O Grande Golpe (“The Killing”, 1956) de Stanley Kubrick é herdeiro direto de dois filmes de John Huston em que um plano longamente elaborado dá com os burros nágua: O Tesouro de Sierra Madre (1947) e O Segredo das Jóias (1950). Kubrick conhecia e admirava ambos; e escalou no papel principal o mesmo protagonista desse último filme, Sterling Hayden, ator que voltaria a atual com ele em Dr. Fantástico, em 1963. Outro ator, Tim Carey, que faz aqui o papel do atirador de rifle, parece ter inspirado Peter Sellers em Dr. Strangelove, com sua fala de dentes trincados e um esgar permanente.
Kubrick inova com sua estrutura semi-documental, narração brusca, cortes rápidos, múltiplo ponto de vista, e a ação sendo descrita por um locutor impessoal, em “off” situando os fatos da fragmentada cronologia do assalto: “Meia hora antes disto, às 7 horas e 30 minutos, Fulano estava chegando no local combinado...” O múltiplo ponto de vista adotado embaralha a narrativa. Depois de mostrar uma cena pelos olhos de X, ele volta no tempo para mostrar o que vinha acontecendo com Y. Os executivos do estúdio chiaram. Exigiram que o filme fosse remontado em ordem cronológica. Kubrick, sem dinheiro e dependente dos produtores, até tentou, mas depois bateu o pé. A estrutura, que já estava toda no romance original de Lionel White, era o que o filme tinha de mais original. E ele estava certo.
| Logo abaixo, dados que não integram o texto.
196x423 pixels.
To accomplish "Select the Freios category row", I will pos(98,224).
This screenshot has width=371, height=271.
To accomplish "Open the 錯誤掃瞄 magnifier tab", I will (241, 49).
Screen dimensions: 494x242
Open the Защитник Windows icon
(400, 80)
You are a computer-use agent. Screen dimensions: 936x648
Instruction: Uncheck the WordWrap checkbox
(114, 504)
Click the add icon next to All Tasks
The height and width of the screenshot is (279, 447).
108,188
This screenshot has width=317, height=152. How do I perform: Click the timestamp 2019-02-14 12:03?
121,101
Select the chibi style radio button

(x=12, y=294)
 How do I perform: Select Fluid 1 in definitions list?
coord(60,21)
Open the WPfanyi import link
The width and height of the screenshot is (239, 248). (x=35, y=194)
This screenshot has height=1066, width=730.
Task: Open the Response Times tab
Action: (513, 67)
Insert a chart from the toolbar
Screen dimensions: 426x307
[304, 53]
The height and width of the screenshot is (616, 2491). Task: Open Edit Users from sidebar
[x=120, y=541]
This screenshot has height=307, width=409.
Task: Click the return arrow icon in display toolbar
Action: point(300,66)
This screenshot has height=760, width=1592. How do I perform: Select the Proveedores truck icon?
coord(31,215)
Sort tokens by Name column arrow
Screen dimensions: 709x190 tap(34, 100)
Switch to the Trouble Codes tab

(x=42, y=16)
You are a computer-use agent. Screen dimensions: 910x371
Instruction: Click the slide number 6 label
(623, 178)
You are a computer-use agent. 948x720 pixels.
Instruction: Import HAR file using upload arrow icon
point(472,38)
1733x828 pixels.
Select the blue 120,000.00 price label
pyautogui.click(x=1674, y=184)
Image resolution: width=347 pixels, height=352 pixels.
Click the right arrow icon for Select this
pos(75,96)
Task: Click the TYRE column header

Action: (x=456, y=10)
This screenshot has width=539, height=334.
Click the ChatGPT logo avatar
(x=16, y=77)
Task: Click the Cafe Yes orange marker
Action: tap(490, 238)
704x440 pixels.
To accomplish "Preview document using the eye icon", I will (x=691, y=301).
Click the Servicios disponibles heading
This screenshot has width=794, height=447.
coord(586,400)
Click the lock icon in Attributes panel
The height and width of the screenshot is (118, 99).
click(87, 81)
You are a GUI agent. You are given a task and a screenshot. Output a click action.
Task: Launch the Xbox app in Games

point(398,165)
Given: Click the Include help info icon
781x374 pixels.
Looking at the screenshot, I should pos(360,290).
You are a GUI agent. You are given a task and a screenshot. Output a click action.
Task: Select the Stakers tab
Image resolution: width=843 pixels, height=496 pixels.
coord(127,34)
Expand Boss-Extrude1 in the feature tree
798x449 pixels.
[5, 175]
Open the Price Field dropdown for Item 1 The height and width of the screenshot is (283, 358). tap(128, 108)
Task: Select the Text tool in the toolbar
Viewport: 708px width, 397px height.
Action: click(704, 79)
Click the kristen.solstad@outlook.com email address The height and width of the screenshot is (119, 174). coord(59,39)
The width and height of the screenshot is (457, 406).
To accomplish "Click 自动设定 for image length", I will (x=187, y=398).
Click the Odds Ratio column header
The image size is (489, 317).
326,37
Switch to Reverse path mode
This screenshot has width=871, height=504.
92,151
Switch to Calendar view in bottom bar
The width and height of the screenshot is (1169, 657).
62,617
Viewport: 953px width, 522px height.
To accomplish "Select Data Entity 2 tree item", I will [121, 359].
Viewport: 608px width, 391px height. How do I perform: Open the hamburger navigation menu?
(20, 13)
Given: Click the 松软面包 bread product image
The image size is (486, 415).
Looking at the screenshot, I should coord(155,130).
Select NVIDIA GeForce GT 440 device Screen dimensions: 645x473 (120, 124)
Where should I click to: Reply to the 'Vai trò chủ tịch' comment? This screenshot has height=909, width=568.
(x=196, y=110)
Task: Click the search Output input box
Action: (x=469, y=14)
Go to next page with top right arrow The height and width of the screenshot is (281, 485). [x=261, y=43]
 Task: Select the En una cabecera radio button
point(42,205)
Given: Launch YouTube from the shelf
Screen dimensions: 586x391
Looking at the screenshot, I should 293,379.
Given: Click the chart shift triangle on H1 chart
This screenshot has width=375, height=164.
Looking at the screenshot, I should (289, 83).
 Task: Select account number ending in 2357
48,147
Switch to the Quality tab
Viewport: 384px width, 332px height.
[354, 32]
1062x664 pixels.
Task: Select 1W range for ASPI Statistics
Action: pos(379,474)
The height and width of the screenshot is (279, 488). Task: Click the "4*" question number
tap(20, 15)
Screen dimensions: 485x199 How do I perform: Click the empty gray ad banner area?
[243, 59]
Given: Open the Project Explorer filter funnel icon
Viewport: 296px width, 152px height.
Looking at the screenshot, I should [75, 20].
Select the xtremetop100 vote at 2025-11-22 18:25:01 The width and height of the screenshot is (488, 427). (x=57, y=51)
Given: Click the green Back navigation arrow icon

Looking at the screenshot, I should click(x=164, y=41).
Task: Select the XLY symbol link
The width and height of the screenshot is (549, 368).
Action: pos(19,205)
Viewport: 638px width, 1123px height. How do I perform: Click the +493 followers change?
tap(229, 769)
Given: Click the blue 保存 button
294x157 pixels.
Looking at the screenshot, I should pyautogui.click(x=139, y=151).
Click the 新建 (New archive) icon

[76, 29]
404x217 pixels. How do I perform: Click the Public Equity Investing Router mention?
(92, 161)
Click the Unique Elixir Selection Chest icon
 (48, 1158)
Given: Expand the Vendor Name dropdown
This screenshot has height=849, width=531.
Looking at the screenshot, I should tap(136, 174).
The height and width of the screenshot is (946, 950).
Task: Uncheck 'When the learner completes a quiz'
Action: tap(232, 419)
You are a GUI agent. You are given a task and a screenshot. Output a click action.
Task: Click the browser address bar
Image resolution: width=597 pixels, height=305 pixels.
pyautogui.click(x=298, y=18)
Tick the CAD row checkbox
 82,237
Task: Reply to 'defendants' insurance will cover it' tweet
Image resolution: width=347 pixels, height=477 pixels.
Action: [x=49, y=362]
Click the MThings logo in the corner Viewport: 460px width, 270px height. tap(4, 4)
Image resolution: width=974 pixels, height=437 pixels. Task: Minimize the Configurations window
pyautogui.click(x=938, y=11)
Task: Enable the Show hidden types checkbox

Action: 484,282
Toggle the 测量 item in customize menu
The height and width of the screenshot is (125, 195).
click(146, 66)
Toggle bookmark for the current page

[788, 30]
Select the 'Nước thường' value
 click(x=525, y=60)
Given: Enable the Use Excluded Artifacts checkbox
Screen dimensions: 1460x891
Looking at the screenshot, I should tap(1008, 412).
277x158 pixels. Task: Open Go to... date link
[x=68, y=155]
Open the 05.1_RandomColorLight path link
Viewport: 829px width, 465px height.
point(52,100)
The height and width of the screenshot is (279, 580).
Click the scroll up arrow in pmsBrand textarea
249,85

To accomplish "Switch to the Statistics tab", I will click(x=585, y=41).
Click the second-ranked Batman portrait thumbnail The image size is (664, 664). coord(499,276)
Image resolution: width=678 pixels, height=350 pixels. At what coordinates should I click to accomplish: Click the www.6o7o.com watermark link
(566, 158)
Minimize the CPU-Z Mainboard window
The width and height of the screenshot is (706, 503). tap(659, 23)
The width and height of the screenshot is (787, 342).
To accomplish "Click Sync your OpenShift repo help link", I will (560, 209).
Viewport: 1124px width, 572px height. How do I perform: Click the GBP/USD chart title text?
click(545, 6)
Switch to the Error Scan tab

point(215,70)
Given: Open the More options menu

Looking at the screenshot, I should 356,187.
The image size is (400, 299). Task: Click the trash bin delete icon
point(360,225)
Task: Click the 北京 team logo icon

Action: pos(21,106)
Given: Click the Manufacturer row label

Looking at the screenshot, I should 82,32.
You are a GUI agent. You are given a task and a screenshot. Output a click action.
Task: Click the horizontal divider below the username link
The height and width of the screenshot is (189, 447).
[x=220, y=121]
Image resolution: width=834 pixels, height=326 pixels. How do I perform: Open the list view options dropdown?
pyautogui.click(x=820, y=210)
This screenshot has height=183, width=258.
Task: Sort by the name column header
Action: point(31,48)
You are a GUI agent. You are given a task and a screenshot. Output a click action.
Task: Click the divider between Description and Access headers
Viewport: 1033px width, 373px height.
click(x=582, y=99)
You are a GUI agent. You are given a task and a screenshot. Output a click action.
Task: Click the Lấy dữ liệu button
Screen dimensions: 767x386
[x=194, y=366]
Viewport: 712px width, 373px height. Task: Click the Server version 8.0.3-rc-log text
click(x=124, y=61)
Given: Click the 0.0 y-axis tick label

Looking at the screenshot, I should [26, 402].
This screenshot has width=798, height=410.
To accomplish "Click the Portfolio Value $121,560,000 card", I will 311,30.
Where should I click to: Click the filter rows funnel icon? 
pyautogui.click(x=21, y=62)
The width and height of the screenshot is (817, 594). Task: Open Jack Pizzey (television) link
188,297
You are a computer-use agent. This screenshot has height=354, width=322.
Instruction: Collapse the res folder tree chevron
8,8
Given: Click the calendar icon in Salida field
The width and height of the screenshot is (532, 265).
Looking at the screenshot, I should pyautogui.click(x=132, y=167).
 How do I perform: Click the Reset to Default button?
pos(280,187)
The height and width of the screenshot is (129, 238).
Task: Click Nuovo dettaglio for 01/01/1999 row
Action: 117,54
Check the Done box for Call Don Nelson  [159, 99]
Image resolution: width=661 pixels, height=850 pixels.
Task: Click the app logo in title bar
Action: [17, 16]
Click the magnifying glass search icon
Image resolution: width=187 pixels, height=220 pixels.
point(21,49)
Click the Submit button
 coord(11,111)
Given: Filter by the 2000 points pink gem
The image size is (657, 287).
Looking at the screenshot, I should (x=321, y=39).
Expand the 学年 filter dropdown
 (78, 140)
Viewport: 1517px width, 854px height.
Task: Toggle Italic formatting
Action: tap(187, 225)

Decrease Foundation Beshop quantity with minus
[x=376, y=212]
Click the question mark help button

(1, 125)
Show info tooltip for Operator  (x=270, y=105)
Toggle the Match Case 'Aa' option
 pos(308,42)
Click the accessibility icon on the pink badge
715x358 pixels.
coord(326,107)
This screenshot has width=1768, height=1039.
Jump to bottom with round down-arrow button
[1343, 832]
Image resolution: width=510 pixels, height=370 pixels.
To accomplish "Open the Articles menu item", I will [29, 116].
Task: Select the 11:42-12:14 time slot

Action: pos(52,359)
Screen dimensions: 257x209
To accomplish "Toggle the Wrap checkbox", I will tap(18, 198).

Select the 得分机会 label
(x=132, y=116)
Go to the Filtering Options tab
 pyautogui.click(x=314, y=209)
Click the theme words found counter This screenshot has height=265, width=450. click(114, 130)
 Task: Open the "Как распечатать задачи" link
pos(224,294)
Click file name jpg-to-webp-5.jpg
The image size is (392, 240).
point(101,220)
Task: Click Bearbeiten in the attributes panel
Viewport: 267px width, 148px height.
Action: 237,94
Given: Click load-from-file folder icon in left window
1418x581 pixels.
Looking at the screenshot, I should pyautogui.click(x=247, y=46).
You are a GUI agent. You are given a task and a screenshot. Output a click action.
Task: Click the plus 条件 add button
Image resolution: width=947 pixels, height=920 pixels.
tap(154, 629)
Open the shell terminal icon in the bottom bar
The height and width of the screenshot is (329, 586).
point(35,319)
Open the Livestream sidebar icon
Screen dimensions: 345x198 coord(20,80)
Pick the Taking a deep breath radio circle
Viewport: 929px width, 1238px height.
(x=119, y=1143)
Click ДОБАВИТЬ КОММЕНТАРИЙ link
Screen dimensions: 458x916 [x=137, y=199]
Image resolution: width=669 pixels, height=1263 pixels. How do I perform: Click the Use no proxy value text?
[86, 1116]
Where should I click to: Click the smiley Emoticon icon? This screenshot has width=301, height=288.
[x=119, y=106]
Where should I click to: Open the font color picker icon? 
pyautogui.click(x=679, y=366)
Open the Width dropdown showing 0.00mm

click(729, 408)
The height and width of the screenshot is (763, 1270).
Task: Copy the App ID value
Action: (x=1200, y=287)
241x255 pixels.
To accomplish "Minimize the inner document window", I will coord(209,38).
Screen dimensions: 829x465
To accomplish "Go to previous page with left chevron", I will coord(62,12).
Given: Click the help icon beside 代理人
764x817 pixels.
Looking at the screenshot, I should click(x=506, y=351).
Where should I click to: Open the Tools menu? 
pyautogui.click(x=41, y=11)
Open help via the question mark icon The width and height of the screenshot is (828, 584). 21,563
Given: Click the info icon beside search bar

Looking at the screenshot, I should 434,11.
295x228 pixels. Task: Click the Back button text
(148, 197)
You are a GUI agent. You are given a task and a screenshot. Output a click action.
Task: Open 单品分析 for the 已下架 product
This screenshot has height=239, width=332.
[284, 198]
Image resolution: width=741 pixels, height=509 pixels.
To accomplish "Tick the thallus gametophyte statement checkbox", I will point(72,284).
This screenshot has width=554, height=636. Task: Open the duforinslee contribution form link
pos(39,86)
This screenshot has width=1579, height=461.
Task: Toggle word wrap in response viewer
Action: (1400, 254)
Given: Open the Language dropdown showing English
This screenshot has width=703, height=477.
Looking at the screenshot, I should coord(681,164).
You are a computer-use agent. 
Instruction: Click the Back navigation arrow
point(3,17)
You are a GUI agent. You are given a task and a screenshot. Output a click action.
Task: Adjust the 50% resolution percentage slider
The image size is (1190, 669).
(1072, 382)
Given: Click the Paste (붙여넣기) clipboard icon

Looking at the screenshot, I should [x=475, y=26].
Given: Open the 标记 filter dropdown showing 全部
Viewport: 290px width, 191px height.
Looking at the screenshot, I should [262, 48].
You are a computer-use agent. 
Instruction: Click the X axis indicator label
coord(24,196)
Há muitos pontos de contato entre O Grande Golpe e O Segredo das Jóias. A diferença é que quando Huston dirigiu este, já era um veterano de 44 anos, e ”The Killing” era apenas o terceiro filme de Kubrick, então com 27. Os dois filmes têm um clima visual asfixiante, com aquela fotografia em claro-escuro que se tornou típica do “filme noir”. Os personagens são individualizados com traços rápidos: não são simplesmente o bandido 1, o bandido 2, etc., cada um tem um perfil, uma história, um conjunto de características que torna suas ações plausíveis, mesmo quando se comportam de forma inesperada.